Il principe incompleto

di Jack Cinema


Feedback: 215 | altri commenti e recensioni di Jack Cinema
mercoledì 24 gennaio 2018

Delusione.
Un film concepito male.
A parte la scarsa e forzata somiglianza fisica e timbrica, il film non rende giustizia ne' alla persona ne' all'artista.
Chi si avvicinasse al personaggio seguendo la sceneggiatura ne avrebbe l'idea di un genio le cui opere scaturiscono quasi per caso, tra una scopata in un bordello, una scappata extraconiugale e una sbronza in qualche bar tra i carrugi.
Il suo carattere goliardico e seduttore, che emerge tra gli anfratti della sua timidezza, e' infatti l'ultimo aspetto che dovrebbe avere risalto, non perché non sia reale o non sia parte integrante della sua vita, ma per due motivi: primo perché un personaggio così schivo e così ostico ai riflettori avrebbe fatto a meno di "raccontarsi" al grande pubblico nelle sue vesti più intime, secondo perché ne esce fortemente indebolita la sua parte più sensibile, quella che ha dato vita ai personaggi più "umani", che raccontano le storie di tutti i giorni delle persone di tutti i giorni. Gli "ultimi", i dimenticati.

== Materiale ==
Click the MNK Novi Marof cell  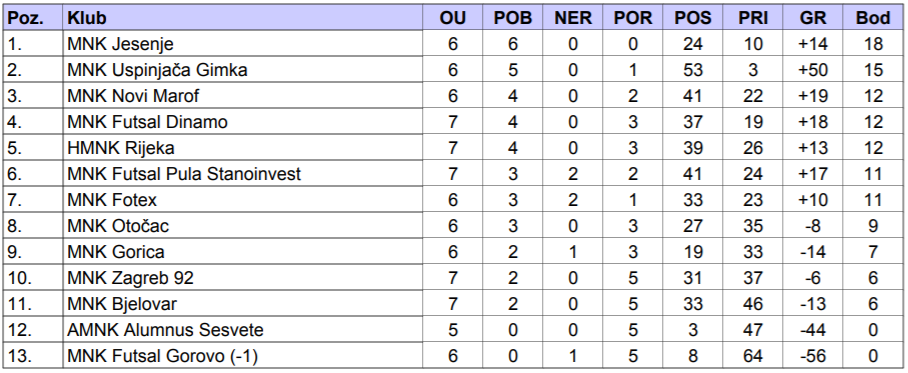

== Lavoro richiesto ==
1. Spiega perché, secondo la recensione, il carattere goliardico e seduttore del personaggio dovrebbe essere l'ultimo aspetto a ricevere risalto nel film.
2. Riproduci fedelmente il passo della recensione che inizia con "Feedback: 215 |" e termina con "tra i carrugi.".

== Risposte ai compiti ==
1. Per la recensione i motivi sono due. Un personaggio così schivo e così ostico ai riflettori avrebbe evitato di raccontarsi al grande pubblico nei suoi aspetti più intimi. Inoltre, dando risalto a quel lato, ne esce fortemente indebolita la sua parte più sensibile, quella che ha dato vita ai personaggi più "umani", gli "ultimi" e i dimenticati.

2.
Feedback: 215 | altri commenti e recensioni di Jack Cinema
mercoledì 24 gennaio 2018

Delusione.
Un film concepito male.
A parte la scarsa e forzata somiglianza fisica e timbrica, il film non rende giustizia ne' alla persona ne' all'artista.
Chi si avvicinasse al personaggio seguendo la sceneggiatura ne avrebbe l'idea di un genio le cui opere scaturiscono quasi per caso, tra una scopata in un bordello, una scappata extraconiugale e una sbronza in qualche bar tra i carrugi.